[Collected data]
—————
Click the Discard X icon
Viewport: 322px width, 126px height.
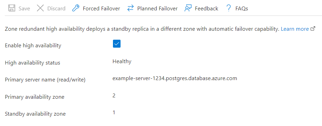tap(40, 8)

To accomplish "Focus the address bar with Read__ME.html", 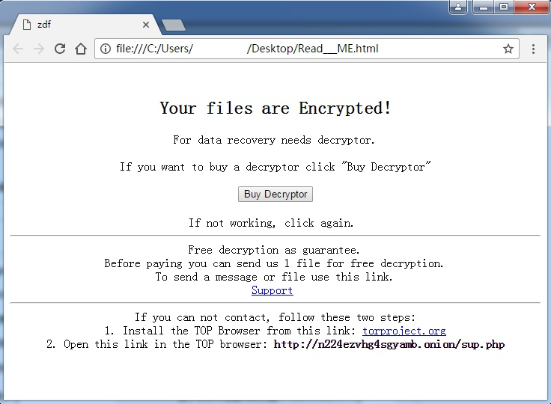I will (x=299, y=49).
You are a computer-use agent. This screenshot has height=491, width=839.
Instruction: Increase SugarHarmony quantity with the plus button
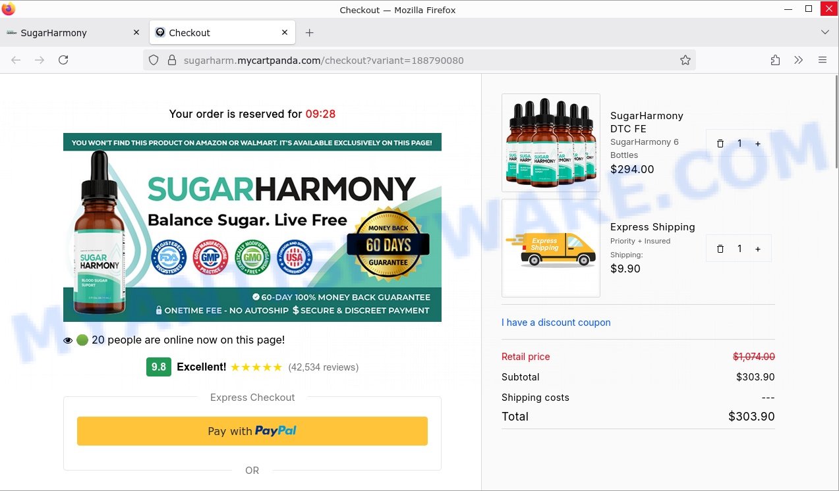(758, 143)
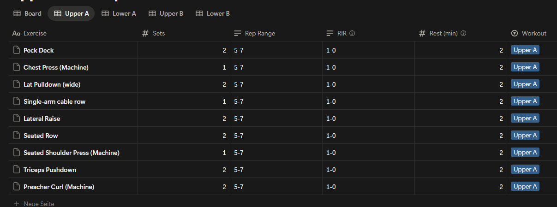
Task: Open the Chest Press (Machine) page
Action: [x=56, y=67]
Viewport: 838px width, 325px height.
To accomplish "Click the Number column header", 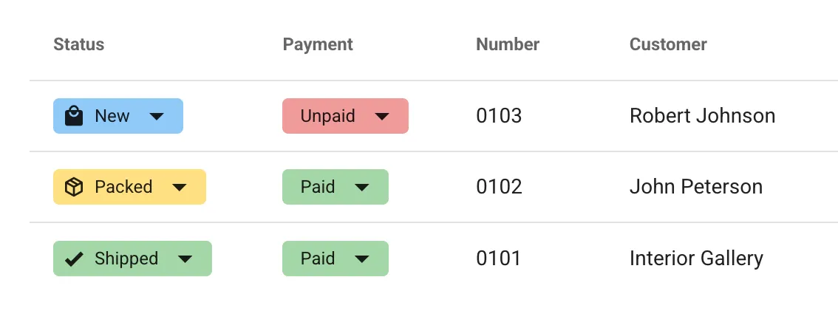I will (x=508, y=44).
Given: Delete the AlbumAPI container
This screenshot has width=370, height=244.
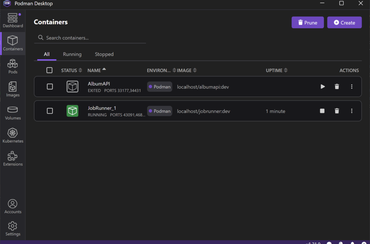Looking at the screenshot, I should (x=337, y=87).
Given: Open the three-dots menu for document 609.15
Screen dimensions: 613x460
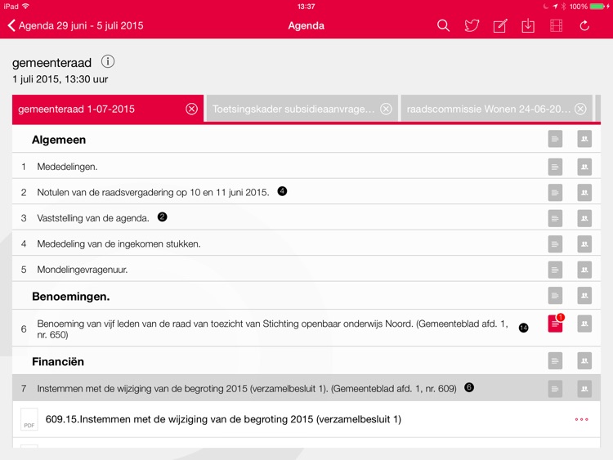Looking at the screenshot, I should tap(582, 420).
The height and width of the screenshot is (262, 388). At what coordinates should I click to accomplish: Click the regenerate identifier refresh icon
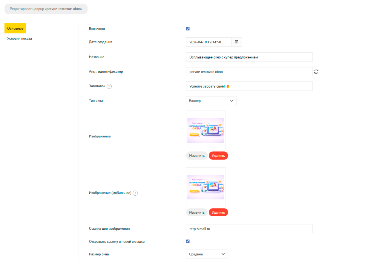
—————
About this exercise: Every line from the one containing "Given: Delete the AlbumAPI container" through the end of the records is to be returned exactly, and those lines alone; pictures are dropped.

Answer box:
Given: Delete the AlbumAPI container
This screenshot has width=370, height=244.
Looking at the screenshot, I should (x=337, y=87).
Given: Open the three-dots menu for document 609.15
Screen dimensions: 613x460
Looking at the screenshot, I should tap(582, 420).
The height and width of the screenshot is (262, 388). At what coordinates should I click to accomplish: Click the regenerate identifier refresh icon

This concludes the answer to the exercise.